▶ GIVEN TEXT

Content starts

LONG DAY'S JOURNEY INTO NIGHT
Apollo Theatre, London W1
Opened 10 April, 2012
****

Richard Eyre has called Eugene O’Neill’s autobiographical magnum opus "the saddest play ever written", which is overdoing things only a little. The fictional Tyrone family so resembles the historical O’Neills circa 1912 that it is impossible to doubt that the playwright was meditating upon his own family, and that this was why he refused to have it published until 25 years after his death or ever staged at all. (His widow circumvented these prohibitions in 1956, three years after O’Neill died and 15 years after the play’s composition.) The portrait of addiction and dysfunction is harrowing: the Tyrone men share a seemingly congenital alcoholism, Edmund (the authorial surrogate) is falling prey to consumption, and wife and mother Mary nurses a morphine habit that generates a form of paranoid schizophrenia even when she is not actively using.

Content ends

▶ DATA EXTRACT
Content starts

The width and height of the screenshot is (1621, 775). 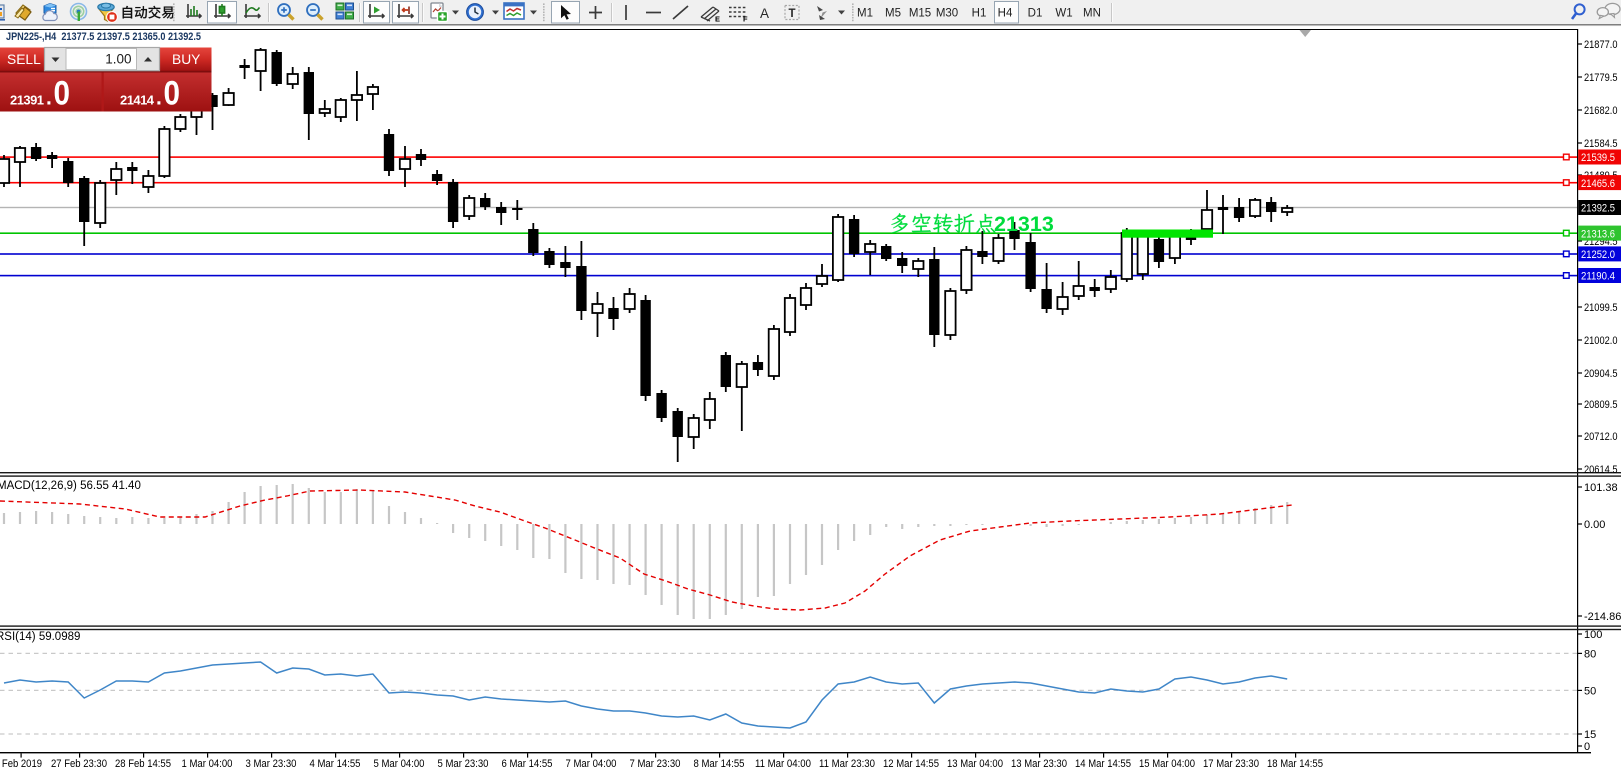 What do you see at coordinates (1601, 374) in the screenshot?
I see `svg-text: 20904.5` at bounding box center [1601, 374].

Content ends

▶ REQUIRED TASKS
- A) In the review of Long Day's Journey into Night, in what year did O'Neill's widow get around his bans on publishing and staging the play?
- B) Carry the review of Long Day's Journey into Night on past its final sentence.
The lines have nothing to do with the review.

▶ WRITTEN ANSWERS
- A) 1956.

- B)
Anthony Page’s production (staged just next door to the Lyric which saw the play’s last West End outing in 2000) pulls off the considerable achievement of making it not a gruelling experience to watch. Without betraying the aggression, manipulation and general mental imbalance that pervade the family, Page gives equal weight to sincerity and compassion. The two strains feel much more evenly balanced, which makes the repeated tipping-over to the dark side more poignant. Right from the opening breakfast-time scene, we see that James and Mary Tyrone are genuinely affectionate and regretful when they lapse from this mode. Tyrone is not the domestic tyrant of usual portrayals: David Suchet (now surely Britain’s premier interpreter of the 20th-century American classic repertoire) shows him to be a prisoner of his various insecurities but not their willing slave.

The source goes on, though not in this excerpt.